Pemerintah Indonesia melalui Kementerian Komunikasi dan Informatika (Kominfo) bersama Kementerian Perlindungan Pekerja Migran Indonesia (P2MI) berkomitmen untuk memperkuat pengawasan siber guna melindungi Pekerja Migran Indonesia (PMI) dari risiko eksploitasi dan perdagangan manusia. Langkah ini diambil sebagai respons terhadap maraknya perekrutan PMI secara ilegal melalui platform digital.
Sistem Pemantauan Siber untuk Deteksi Perekrutan Ilegal PMI
Menteri Komunikasi dan Informatika, Meutya Hafid, dalam sebuah pernyataan pers pada Jumat, 7/03/2025, mengungkapkan bahwa Kementerian Kominfo telah mengembangkan sistem pemantauan siber yang dapat mendeteksi situs web dan akun media sosial yang terindikasi melakukan perekrutan ilegal. Namun, Meutya menyampaikan tantangan besar dalam mempercepat proses take down untuk menangani ancaman tersebut secara cepat dan efektif.
Data Kementerian P2MI: Lebih dari 5 Juta PMI Berangkat Ilegal
Menurut data Kementerian P2MI, pada tahun 2023 tercatat lebih dari 5 juta PMI yang berangkat secara tidak prosedural. Hal ini membuat mereka sangat rentan terhadap eksploitasi tenaga kerja dan perdagangan manusia. Mayoritas PMI yang terjebak dalam situasi ini direkrut melalui platform digital, di mana agen ilegal menawarkan pekerjaan dengan iming-iming gaji tinggi dan proses cepat, namun berujung pada penyiksaan, kerja paksa, atau bahkan perbudakan modern.
Kerja Sama Lintas Kementerian untuk Percepat Penindakan
Meutya menegaskan bahwa kerja sama lintas kementerian dan lembaga akan mempercepat penindakan terhadap konten berbahaya di platform digital. “Kami akan mendorong percepatan proses ini agar perlindungan terhadap PMI dapat lebih optimal,” tambahnya.
Edukasi Digital untuk Calon PMI agar Waspada terhadap Modus Penipuan
Selain penindakan, Kementerian Kominfo juga akan fokus pada peningkatan edukasi digital untuk calon PMI agar lebih waspada terhadap modus penipuan yang marak terjadi di dunia maya. Sosialisasi ini akan dilakukan melalui berbagai saluran komunikasi, seperti media sosial, radio, dan televisi nasional, untuk memastikan informasi tentang jalur resmi bekerja di luar negeri dapat diakses dengan mudah oleh masyarakat.

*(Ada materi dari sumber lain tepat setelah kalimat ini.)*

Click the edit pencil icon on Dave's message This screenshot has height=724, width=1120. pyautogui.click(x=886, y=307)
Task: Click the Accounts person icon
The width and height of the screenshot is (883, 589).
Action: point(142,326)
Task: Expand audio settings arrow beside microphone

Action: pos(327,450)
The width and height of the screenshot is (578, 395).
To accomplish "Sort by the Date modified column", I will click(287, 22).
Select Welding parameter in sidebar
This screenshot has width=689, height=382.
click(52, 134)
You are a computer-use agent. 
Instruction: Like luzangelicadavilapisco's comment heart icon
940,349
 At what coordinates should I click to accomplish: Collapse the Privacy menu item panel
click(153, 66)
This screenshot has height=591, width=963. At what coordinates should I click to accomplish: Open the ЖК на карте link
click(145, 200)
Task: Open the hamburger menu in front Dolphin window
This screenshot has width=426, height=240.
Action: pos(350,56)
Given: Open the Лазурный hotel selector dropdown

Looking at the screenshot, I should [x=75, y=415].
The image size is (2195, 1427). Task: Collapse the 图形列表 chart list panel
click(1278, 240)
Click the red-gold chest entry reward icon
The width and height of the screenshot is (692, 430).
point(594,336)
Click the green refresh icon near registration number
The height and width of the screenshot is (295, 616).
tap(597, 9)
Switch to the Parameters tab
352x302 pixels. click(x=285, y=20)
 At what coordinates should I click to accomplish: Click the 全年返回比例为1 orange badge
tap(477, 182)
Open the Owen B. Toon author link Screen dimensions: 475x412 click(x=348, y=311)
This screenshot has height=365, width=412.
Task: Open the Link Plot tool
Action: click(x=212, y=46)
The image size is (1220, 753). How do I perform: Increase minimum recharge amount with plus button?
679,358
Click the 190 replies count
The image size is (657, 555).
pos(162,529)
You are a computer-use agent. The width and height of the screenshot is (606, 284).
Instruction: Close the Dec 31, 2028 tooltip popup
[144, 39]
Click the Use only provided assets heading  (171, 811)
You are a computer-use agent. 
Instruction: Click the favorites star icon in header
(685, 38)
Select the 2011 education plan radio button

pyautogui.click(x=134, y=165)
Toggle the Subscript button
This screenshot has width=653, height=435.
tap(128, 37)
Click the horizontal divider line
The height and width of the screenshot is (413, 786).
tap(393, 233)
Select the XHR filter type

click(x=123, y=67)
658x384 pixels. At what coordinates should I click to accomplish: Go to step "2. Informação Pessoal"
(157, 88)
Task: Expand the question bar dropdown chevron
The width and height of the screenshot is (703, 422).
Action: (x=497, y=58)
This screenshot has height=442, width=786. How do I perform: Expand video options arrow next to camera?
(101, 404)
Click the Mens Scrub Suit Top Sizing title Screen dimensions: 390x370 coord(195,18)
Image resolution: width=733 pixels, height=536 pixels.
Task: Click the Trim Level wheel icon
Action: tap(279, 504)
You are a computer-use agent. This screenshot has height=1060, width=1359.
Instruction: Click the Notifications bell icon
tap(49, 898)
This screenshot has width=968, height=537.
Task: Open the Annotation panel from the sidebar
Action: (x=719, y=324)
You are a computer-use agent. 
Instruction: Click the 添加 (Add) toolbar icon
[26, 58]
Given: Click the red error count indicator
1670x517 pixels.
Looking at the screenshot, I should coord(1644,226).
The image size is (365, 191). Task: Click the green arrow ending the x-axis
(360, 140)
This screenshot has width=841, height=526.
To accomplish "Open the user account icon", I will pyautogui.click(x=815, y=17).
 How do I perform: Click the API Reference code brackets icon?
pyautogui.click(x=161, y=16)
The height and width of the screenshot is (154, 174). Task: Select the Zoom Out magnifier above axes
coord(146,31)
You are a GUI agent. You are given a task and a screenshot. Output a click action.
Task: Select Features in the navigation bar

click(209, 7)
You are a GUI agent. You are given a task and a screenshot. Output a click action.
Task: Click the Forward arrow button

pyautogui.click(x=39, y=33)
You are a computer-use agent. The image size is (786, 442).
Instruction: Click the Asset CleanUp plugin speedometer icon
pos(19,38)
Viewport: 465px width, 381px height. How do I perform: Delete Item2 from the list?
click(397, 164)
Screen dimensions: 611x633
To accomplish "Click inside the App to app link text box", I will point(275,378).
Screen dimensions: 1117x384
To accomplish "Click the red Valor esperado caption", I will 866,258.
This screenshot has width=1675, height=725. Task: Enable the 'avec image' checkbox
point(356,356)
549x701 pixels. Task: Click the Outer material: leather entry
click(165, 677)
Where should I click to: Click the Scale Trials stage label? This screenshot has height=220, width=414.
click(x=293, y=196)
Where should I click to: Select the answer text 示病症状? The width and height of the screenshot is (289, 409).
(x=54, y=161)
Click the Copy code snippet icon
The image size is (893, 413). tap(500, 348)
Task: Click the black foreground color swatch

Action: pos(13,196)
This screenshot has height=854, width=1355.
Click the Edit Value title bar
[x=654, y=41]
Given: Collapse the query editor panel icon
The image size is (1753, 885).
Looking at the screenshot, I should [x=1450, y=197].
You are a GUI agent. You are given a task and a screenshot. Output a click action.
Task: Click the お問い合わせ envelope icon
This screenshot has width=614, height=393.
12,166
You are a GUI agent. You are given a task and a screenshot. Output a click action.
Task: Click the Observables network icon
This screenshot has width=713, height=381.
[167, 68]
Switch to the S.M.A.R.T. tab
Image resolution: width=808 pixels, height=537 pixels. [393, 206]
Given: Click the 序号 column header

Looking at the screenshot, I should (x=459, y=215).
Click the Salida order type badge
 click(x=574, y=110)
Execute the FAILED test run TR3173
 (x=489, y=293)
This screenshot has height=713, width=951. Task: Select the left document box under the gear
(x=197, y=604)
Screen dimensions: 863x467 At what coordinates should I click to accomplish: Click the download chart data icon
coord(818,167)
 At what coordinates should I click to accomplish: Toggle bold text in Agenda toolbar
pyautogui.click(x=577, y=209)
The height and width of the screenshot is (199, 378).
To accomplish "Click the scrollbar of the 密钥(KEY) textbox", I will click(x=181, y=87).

“Platform digital juga siap membantu dalam sosialisasi, seperti menginformasikan agen-agen yang harus dihindari oleh PMI, serta membuat kampanye digital yang memuat peringatan tentang modus-modus penipuan yang biasa digunakan oleh pelaku,” ungkap Meutya.
Tindak Lanjut Kasus Perekrutan Ilegal PMI melalui Media Sosial
Menteri P2MI Abdul Kadir Karding juga menyoroti tingginya kasus perekrutan PMI secara ilegal melalui media sosial dan platform digital. Setiap bulan, Kementerian P2MI memantau sekitar 23 hingga 27 situs atau akun media sosial yang terindikasi memfasilitasi perekrutan ilegal PMI.
“Kami membangun sinergi dengan Kementerian Kominfo untuk memenuhi mandat Presiden Prabowo Subianto,” jelas Abdul Kadir.
Sinergi Kementerian Kominfo dan P2MI untuk Perlindungan PMI
Dengan adanya sinergi yang semakin erat antara Kementerian Kominfo dan Kementerian P2MI, diharapkan perlindungan terhadap PMI dapat lebih efektif dan menyeluruh. Proses ini akan mencakup seluruh tahapan, mulai dari sebelum keberangkatan, saat bekerja di luar negeri, hingga saat mereka kembali ke Tanah Air.
“Pemerintah berkomitmen untuk memanfaatkan teknologi digital sebagai alat utama dalam memerangi kejahatan siber yang mengancam keselamatan pekerja migran Indonesia,” tutup Abdul Kadir.